Inquiry a valuable tool… good for a lifetime

Carla's Call – a monthly contribution by Castlegar News columnist Carla Marshall

Marshall & Associates provides human resources plus individual and group development services. For a consultation

Sometimes the greatest gifts are in our own backyard. I discovered this recently upon learning that a Kindergarten teacher at my children’s school was teaching her class to use The Work of Byron Katie in managing daily challenges. The Work is a process of inquiring into one’s own thoughts. Inquiry, while logical and deductive, contains an air of magic in its unflappable ability to right unskillful thinking patterns.

If you have ever questioned one of your own cherished ideals or values, one that you have held with conviction, analyzed it to the narrow tip of its existence, and then asked if it was really true, then you have embarked on the work of inquiry. And you will know that discovering that what you’ve always believed to be true just might not be provides a feeling of unparalleled freedom.

The work of inquiring into our thoughts and living in the reality that follows is about, first, becoming aware of a belief or judgment we hold; next, it’s about asking four questions; and finally, it’s about turning the belief or judgment around in various ways to open up the mind to different truths that exist.

Here’s a simplified example of how the teacher at my children’s school uses The Work with her students. It’s simplified because, in doing the work, it’s important that the participant be present and able to emotionally feel the answers to the questions, and not only logically answer. This takes time.
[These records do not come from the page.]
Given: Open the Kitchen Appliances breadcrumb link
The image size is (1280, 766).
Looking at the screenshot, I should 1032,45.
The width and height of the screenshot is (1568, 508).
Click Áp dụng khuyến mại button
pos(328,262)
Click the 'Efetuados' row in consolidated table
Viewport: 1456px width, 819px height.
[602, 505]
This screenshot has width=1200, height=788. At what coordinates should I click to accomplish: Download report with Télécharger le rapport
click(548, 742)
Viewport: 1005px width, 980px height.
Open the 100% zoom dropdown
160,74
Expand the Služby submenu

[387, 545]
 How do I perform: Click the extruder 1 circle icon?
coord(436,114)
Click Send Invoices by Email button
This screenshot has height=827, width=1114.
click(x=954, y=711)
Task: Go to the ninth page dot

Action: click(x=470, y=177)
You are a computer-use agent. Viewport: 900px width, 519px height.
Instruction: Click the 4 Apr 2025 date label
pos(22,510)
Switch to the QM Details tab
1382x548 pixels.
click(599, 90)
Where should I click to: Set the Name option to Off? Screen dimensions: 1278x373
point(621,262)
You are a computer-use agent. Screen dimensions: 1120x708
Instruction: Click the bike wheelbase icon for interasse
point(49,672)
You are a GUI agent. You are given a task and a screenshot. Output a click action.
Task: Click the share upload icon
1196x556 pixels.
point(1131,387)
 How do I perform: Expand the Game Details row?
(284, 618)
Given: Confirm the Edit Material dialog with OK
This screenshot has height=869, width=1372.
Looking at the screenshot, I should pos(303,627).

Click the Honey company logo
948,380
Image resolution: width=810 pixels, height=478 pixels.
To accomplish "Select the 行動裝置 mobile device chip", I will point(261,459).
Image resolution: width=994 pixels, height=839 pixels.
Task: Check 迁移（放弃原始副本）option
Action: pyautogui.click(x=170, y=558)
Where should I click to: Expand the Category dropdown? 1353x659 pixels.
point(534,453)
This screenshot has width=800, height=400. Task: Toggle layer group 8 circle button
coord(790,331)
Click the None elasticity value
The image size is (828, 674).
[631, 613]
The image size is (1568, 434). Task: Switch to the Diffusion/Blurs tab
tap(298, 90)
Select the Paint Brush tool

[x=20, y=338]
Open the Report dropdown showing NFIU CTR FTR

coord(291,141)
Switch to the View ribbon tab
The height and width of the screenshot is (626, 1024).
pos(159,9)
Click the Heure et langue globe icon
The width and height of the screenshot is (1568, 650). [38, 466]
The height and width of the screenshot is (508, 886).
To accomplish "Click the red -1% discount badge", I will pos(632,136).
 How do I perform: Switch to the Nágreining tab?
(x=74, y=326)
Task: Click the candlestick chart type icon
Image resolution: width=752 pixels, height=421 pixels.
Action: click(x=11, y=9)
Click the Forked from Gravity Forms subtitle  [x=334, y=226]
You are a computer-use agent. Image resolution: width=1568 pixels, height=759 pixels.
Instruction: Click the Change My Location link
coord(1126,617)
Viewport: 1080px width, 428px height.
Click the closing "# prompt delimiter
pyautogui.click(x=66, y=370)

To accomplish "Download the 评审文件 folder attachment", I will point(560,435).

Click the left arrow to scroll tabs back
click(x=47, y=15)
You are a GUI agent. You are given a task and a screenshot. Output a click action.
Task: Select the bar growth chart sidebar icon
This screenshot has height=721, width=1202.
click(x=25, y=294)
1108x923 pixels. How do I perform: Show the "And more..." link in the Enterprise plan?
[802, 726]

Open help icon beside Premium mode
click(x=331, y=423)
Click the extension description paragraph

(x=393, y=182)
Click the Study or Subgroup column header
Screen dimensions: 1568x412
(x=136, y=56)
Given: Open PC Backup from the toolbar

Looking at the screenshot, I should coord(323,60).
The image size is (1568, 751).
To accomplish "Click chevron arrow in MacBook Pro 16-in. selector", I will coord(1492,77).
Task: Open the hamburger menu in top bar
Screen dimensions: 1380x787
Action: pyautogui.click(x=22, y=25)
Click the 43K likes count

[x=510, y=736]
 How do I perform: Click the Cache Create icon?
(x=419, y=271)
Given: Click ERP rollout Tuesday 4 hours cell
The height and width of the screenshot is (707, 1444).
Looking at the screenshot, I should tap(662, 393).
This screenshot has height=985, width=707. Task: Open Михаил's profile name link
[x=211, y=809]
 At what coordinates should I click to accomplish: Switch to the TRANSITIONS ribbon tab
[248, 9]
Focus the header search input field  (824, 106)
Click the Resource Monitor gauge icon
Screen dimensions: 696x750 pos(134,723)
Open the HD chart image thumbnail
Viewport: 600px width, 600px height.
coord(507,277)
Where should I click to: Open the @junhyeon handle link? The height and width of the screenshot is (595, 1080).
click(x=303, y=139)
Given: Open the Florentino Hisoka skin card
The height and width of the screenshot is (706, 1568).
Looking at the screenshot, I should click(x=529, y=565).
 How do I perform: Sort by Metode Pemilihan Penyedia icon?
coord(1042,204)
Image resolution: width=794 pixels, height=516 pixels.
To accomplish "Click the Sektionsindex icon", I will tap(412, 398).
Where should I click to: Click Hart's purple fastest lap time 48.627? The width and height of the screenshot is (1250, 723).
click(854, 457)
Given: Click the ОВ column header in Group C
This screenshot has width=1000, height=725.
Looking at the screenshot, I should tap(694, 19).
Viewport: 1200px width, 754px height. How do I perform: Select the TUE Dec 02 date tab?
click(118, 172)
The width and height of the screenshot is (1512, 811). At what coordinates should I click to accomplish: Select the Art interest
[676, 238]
Let’s use an example of a student we will call Ben. Ben, upset: “Nobody likes me.” Teacher asks the first question: “Is that true?” Ben, vehemently: “Yes! I have no friends! No one wants to play with me!” Teacher asks the second question: “Ben, there is no one who likes you at all, you haven’t a single friend, and no one has ever wanted to play with you. Is that absolutely true?” Ben, less certain: “Well, I don’t know, maybe sometimes.” Teacher: “Ben, try to think, is it a yes or no. Can you be absolutely sure that at no time no one has ever liked you?” Ben: “Well, no, because yesterday Anna played with me, and today David shared his Lego with me.” Teacher asks the third question. “So how does it make you feel, and how do you act when you believe that thought that nobody likes you? “ Ben: “I get mad. I go off by myself. I cry. I don’t ask anyone to play with me. Teacher: “To look at it another way, then, how would you feel if you never had the ability to believe that thought that nobody likes you, how would you have acted today?” Ben: “I’d be happy. I’d play with people. I’d smile at people. I wouldn’t be crying.” Teacher: “Can we turn that thought around? What would be the opposite of nobody likes me?” Ben: Somebody likes me.” Teacher: Can you give me three examples of somebody who’s liked you? Ben: My grandma likes me, my mom likes me, and I know you like me.” The teacher then helps the student to turn the thought around to the self. Teacher: “Ben how do you feel about you?” Ben: “Well, I like me too.” Teacher: “Isn’t it awesome to know that as long as you like you, then somebody likes you, and it can never be true that nobody likes you.”

This is a version of inquiry that a kindergartener can manage, and it’s an almost identical version to the structure of questions that are no less powerful decades later in life. The Work challenges us to inquire into taken-for granted ideas of ‘truth’ such as: I must find my purpose; I should not have made that poor stock investment; I am responsible if my children do not succeed; my boyfriend should not have left me; my mother should let me make my own choices; my father shouldn’t try to control me; my spouse should be more healthy. When we start inquiry we begin to really look deeply into ourselves and realize the extent to which our unquestioned beliefs dictate our choices, and bring us either distress, or happiness. We realize that unquestioned adherence to ideas is a stressful experience that does not place us in reality but instead in versions of living that leave us with an uncomfortable feeling that something is just not right. When we question our beliefs, and they hold up to inquiry, we begin to live in, and accept reality, which is right where we are, today.